REQUIREMENTS — Reproduce the following material verbatim, omitting the pictures.
## begin
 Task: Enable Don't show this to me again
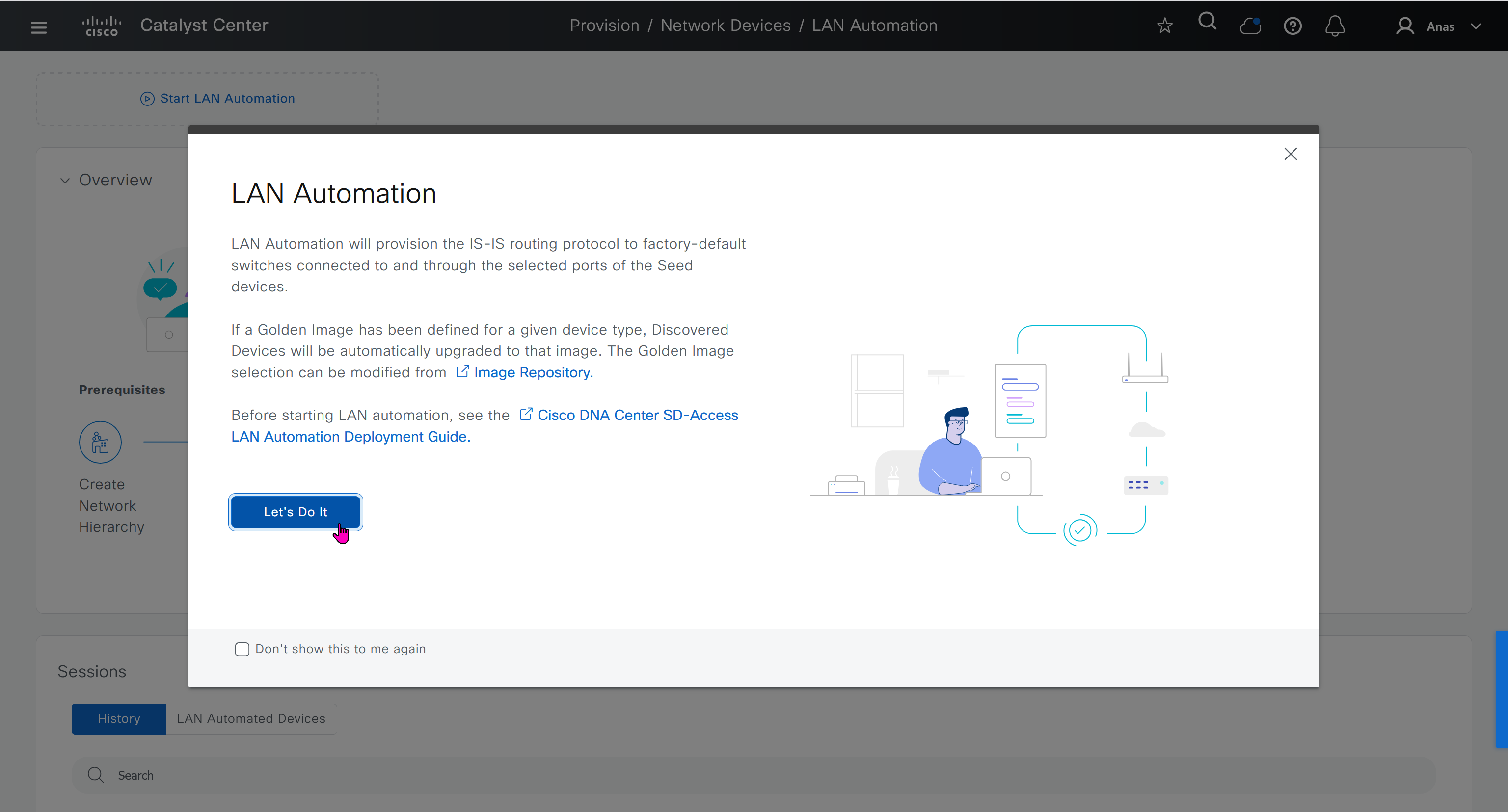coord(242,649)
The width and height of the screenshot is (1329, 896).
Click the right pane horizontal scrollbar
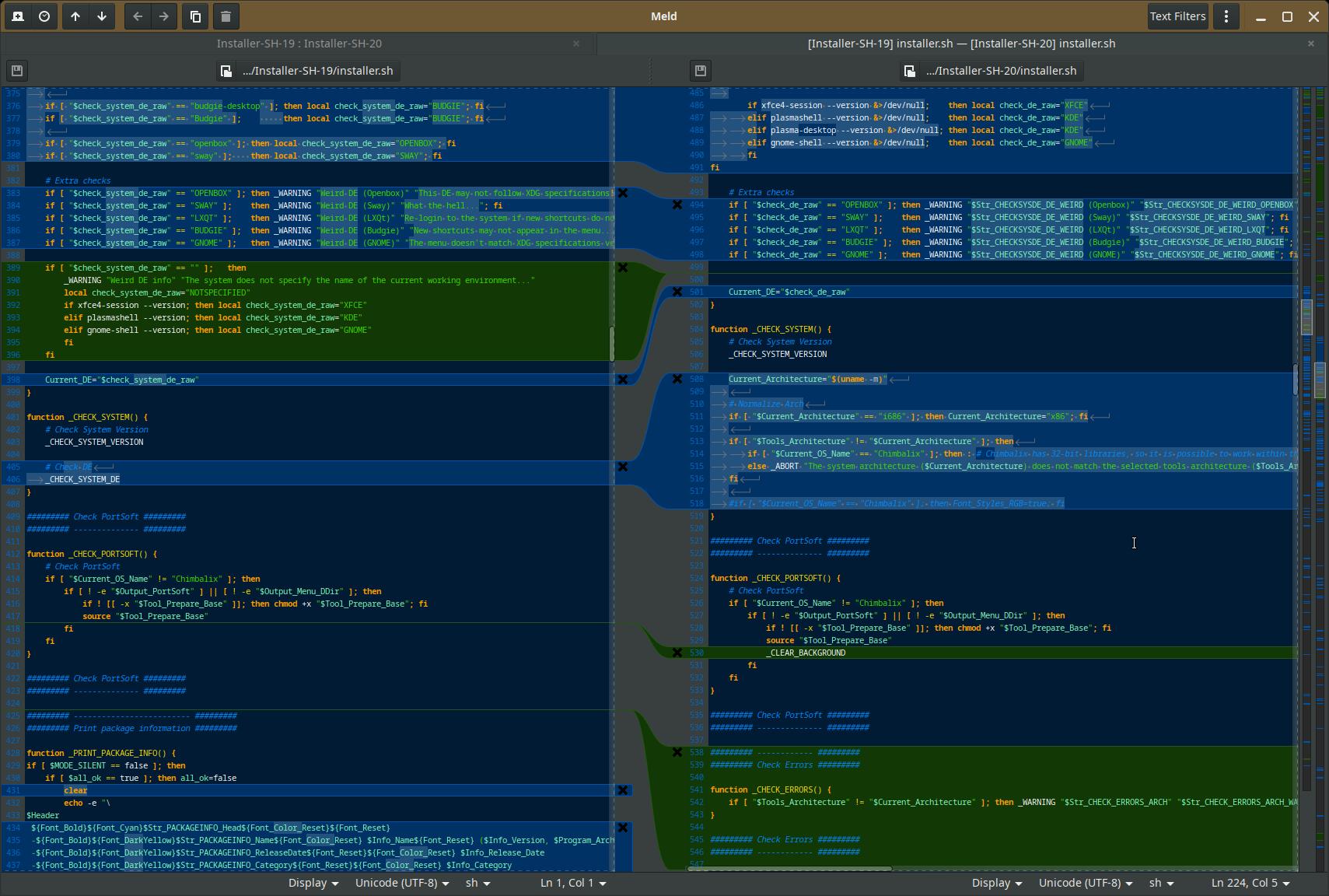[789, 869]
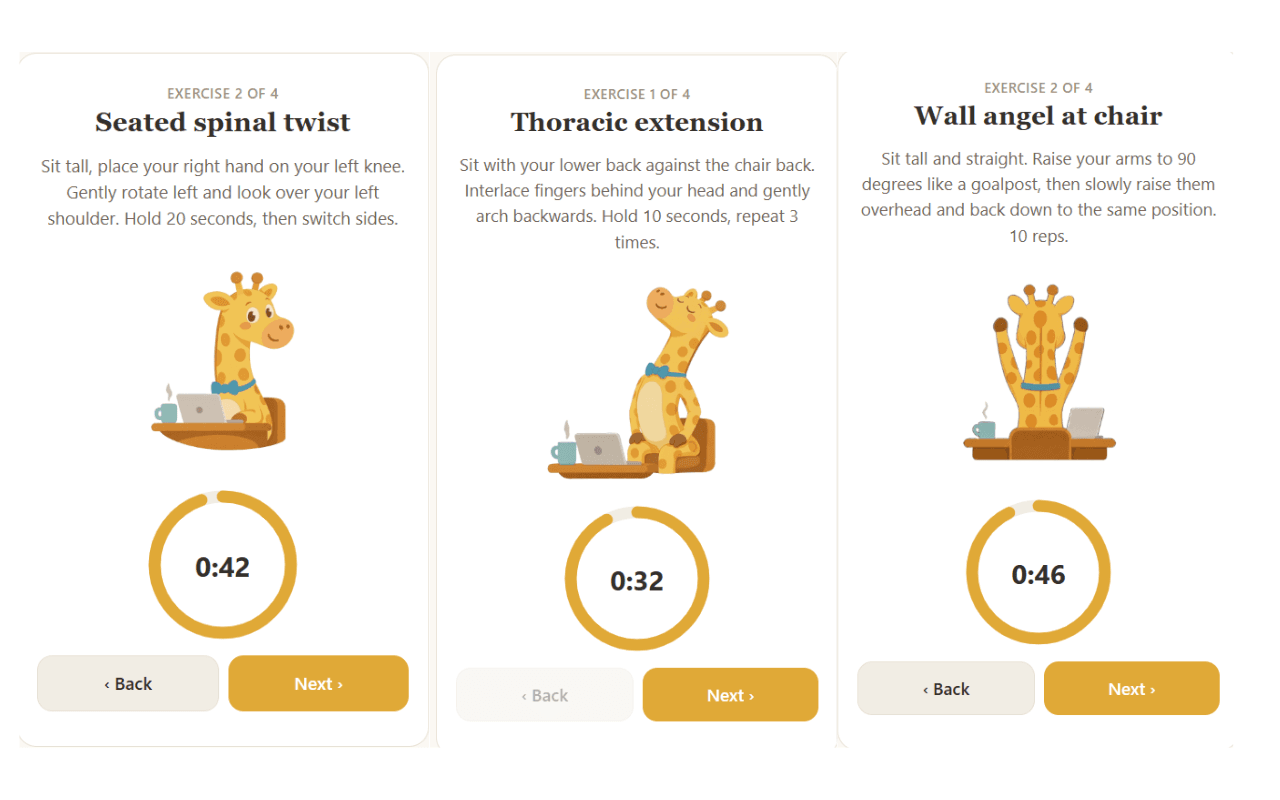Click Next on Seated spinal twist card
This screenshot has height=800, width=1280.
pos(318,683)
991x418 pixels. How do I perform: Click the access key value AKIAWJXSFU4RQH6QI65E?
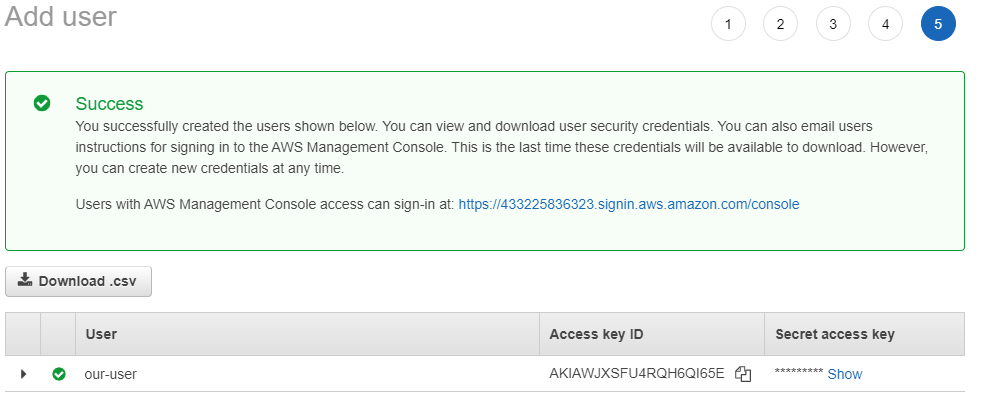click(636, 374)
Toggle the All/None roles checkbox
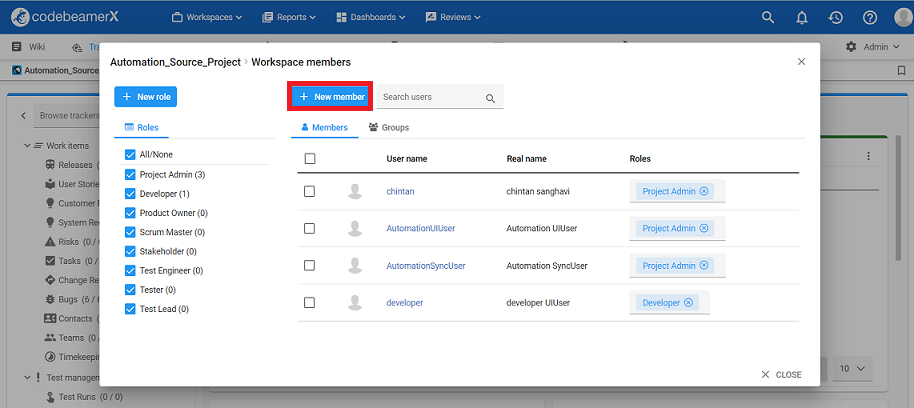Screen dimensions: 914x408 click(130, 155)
## end
TASK RESULT —
 Task: Enable Don't show this to me again
coord(242,649)
The width and height of the screenshot is (1329, 896).
Click the right pane horizontal scrollbar
[789, 869]
Click Next on Seated spinal twist card
This screenshot has height=800, width=1280.
pos(318,683)
991x418 pixels. How do I perform: Click the access key value AKIAWJXSFU4RQH6QI65E?
click(636, 374)
Toggle the All/None roles checkbox
Screen dimensions: 914x408 click(130, 155)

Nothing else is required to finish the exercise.